Well tonight was grilled cheese and soup night. AKA the night I don't want to cook a large meal. I already had a plan of how to cook these yummy sandwiches and not have the alarm go off. I started the first sandwich and amazingly I DID it! No alarm and no burnt food! My confidence about cooking had grown. Finally. So I made the second sandwich. Success again! By now I felt professional. No smoke alarms and no burnt food! On to the third sandwich. "In my defense" (from the words of Taci) Ryan distracted me for a minute with talking. This action not only set off my 1st alarm, but apparently was enough smoke to set off my 2nd alarm tied to ADT. Now, not only could I not smell any smoke, but I couldn't SEE any smoke. I have NO clue why it set off this time and not before. I rush over to grab my cutting board and run to the alarms and fan them until they stop. But now I had the problem of turning off the alarm on my ADT system. I rush over to the key pad and touch the appropriate numbers to turn it off. Or so I thought. It told me the alarm was disarmed, but the light was still on. I figured it needed to have a few minutes to register so I did all the numbers again and it again told me disarmed. Well Ryan and I decided to sit down and eat our not burnt dinner and wait to see if the light would go off or if ADT would call and see if things were ok.

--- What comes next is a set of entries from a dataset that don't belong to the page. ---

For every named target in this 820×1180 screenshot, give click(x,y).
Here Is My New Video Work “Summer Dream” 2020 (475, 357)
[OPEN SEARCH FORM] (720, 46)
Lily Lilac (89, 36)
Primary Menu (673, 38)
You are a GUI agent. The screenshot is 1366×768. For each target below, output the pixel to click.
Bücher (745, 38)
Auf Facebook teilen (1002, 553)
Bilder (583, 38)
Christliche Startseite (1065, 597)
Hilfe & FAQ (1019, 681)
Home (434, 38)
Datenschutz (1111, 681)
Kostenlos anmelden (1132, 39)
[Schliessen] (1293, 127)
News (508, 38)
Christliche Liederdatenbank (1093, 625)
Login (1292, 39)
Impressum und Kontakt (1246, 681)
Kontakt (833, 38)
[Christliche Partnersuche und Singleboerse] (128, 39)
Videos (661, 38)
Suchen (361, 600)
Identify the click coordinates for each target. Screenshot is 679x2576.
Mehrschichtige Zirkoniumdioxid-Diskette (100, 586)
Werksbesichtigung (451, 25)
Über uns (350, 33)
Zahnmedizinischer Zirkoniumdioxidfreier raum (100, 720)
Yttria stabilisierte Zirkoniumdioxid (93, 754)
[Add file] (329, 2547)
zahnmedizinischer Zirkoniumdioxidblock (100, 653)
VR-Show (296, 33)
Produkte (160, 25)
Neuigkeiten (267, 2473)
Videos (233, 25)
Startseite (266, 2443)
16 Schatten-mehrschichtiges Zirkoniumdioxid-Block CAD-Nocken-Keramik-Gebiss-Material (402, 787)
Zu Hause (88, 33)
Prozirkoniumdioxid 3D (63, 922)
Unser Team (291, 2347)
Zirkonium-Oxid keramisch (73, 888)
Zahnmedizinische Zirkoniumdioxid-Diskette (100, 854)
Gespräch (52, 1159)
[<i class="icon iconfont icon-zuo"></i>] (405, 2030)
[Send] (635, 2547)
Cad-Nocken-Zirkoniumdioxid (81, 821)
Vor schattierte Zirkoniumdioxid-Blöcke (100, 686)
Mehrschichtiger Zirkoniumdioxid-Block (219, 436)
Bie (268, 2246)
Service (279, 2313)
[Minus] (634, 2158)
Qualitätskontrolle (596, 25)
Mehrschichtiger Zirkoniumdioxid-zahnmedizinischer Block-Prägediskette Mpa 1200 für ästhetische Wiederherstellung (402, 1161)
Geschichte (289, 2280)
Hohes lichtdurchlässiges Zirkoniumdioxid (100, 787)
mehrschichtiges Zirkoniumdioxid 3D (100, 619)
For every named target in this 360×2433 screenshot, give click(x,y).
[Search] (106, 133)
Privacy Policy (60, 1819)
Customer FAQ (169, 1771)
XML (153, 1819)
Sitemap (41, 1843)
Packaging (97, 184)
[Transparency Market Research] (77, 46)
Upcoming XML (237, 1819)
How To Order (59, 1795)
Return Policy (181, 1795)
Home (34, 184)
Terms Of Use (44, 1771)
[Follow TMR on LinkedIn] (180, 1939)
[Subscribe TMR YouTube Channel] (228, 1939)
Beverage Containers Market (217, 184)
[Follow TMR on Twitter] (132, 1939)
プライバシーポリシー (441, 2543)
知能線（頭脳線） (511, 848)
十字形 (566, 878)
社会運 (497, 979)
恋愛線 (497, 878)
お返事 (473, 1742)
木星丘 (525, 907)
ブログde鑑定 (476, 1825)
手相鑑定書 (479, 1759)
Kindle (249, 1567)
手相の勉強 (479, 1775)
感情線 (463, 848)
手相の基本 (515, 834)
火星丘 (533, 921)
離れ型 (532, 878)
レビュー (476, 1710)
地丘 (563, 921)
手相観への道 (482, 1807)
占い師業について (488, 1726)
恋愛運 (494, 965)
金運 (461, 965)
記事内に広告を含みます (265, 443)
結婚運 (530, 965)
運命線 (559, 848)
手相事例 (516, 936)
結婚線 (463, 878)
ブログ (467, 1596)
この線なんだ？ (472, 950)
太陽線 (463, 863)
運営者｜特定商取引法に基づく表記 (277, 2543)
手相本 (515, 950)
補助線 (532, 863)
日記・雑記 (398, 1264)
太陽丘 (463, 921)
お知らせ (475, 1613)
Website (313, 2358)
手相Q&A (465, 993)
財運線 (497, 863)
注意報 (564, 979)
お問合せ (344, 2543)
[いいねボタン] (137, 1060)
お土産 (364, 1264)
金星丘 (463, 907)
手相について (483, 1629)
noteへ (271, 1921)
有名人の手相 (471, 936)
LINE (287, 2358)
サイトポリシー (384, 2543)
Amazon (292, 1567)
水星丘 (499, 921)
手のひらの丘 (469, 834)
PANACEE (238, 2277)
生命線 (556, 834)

We had just finished our meal when a knock came at the door. Immediately my heart jumped to my throat! I was shaking a little when I went to answer the door. I opened it and not to my surprise I saw a cop standing there. CRAP! But to make it better it was a friend of mine who I hadn't seen for a while. He started laughing when I told him what had happened and continued to walkie talkie his other policeman that everything was ok. I thought that would be it, and he was getting ready to leave when his Police Chief walked to the door! DOUBLE CRAP! Thankfully he was laughing as well when we explained what happened and we continued to joke about making them some! By now I was shaking a little more and I KNOW my face was bright red. Again I thought that would be the end of it, but in the distance I hear SIRENS! OH MY HANNAH!!!!! I looked to my policeman friend and his chief and my now pale white face asking if that was for me. Laughing they shook their heads yes!!! They told me goodbye and I happily made the assumption that they would "take care of telling the fire department." I did see out the front window, with the corner of my eye, the fire truck come up, talk to the police and proceed to turn around. Ryan by now is rolling on the floor laughing and at the same time calling ADT to see how we shut off the alarm.
Well after 15 minutes of talking on the phone WE, not ADT, figured out how to turn it off and get things back to normal. I hope I NEVER have to go through that again, and for those wives who are looking for a way out of cooking, Ryan has now declared himself the "cook" and I am no longer permitted to touch the stove! NO PROBLEM THERE!
Mossy Pines!
1 day ago
6 comments:
The best way to do grilled cheese is on a George Foreman grill. There's almost NO way you can burn them there and they come out so delicious!
We don't seem to have problems with our alarms except in the middle of night when the batteries decide to die and you spend an hour looking for the ONE that is the culprit!
Nice, though, that you don't have to cook anymore.
that is funny but not so funny that is crazy that is something you can laugh about for a long time. thanks for sharing i needed a laugh for the day thanks
Yeah a Katie-ism, hope you got pictures!!!!! :)
hilarious...however, i have to point out that it is not carbon dioxide, it's carbon MONoxide.
What Erin?? I see MONoxide on there ;) *snicker*
oh my gosh- i am laughing my head off right now. why do these things happen to you..and taci? ha,ha,ha thanks for the laugh today. i needed it.